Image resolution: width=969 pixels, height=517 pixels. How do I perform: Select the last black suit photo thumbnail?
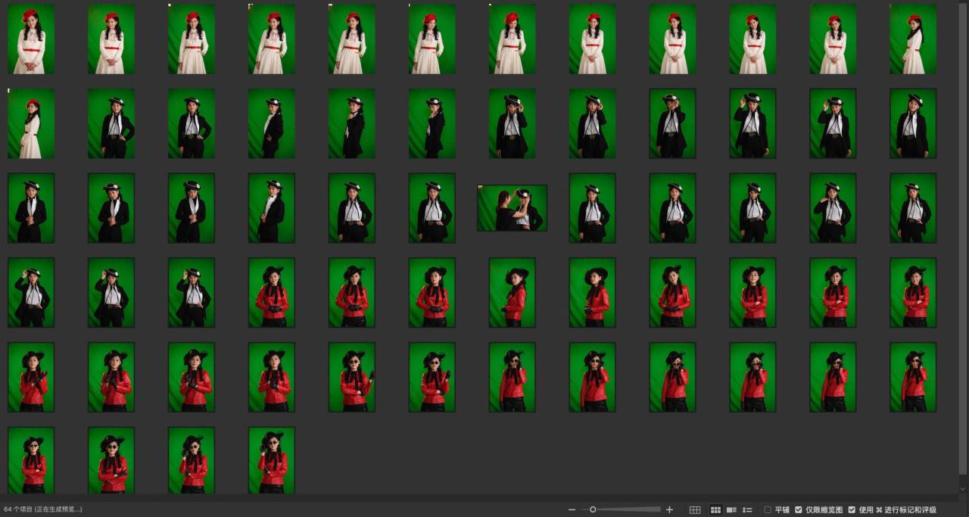[x=192, y=293]
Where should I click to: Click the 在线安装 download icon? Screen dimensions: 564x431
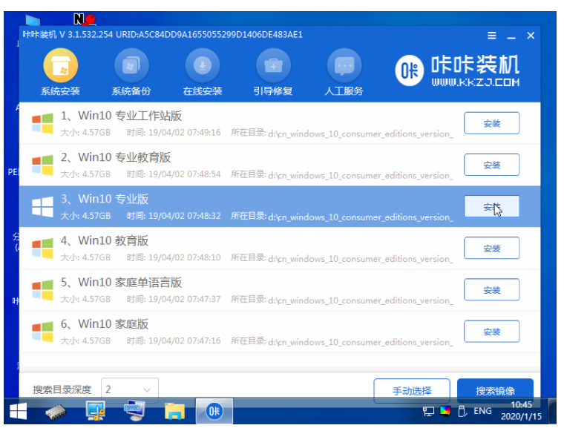point(202,68)
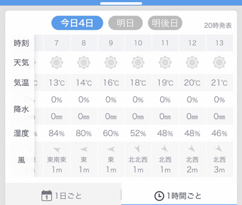Tap the 20時発表 announcement label
Screen dimensions: 242x205
218,26
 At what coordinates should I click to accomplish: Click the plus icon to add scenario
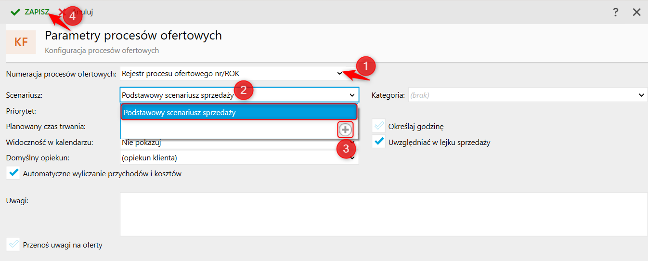pos(345,129)
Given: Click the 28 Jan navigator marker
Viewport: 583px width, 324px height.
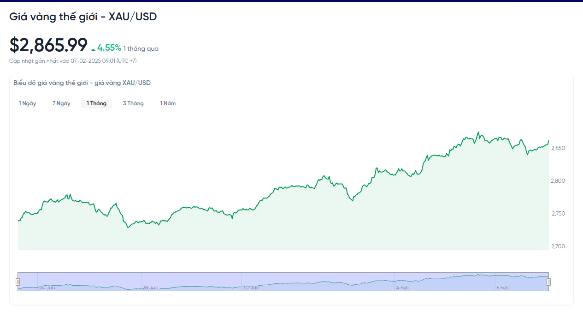Looking at the screenshot, I should pyautogui.click(x=150, y=288).
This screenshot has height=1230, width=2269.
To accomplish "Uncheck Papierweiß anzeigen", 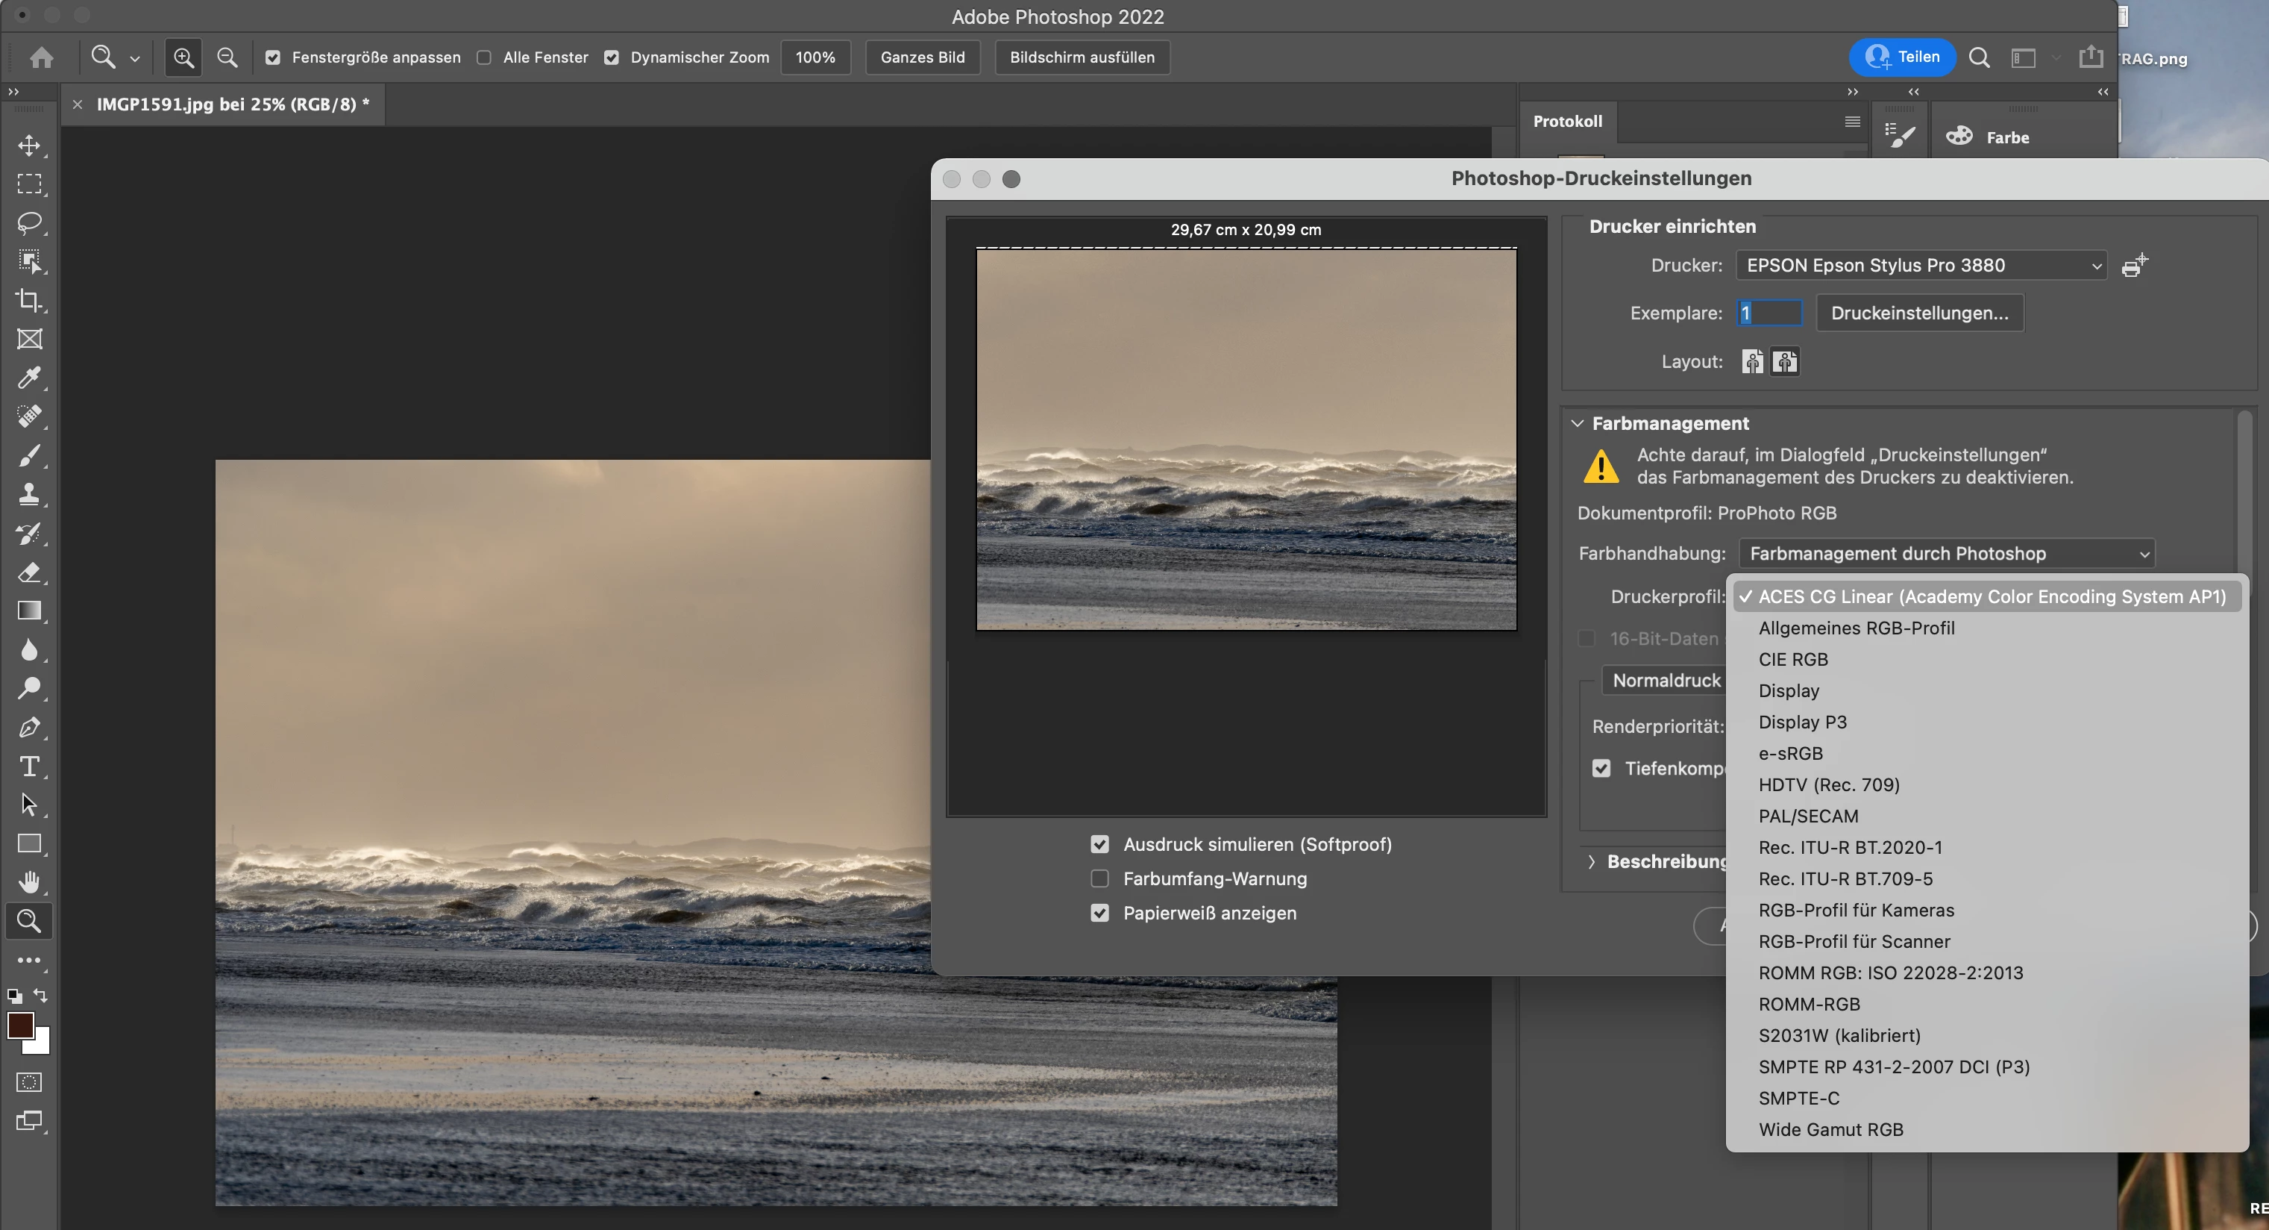I will [x=1099, y=913].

▶ Exercise prompt
Gather every line of the records that contains the string "height", and copy each one in full.

▶ Task solution
Image resolution: width=969 pixels, height=517 pixels. How do I perform: Select the last black suit photo thumbnail?
Viewport: 583px width, 324px height.
This screenshot has height=1230, width=2269.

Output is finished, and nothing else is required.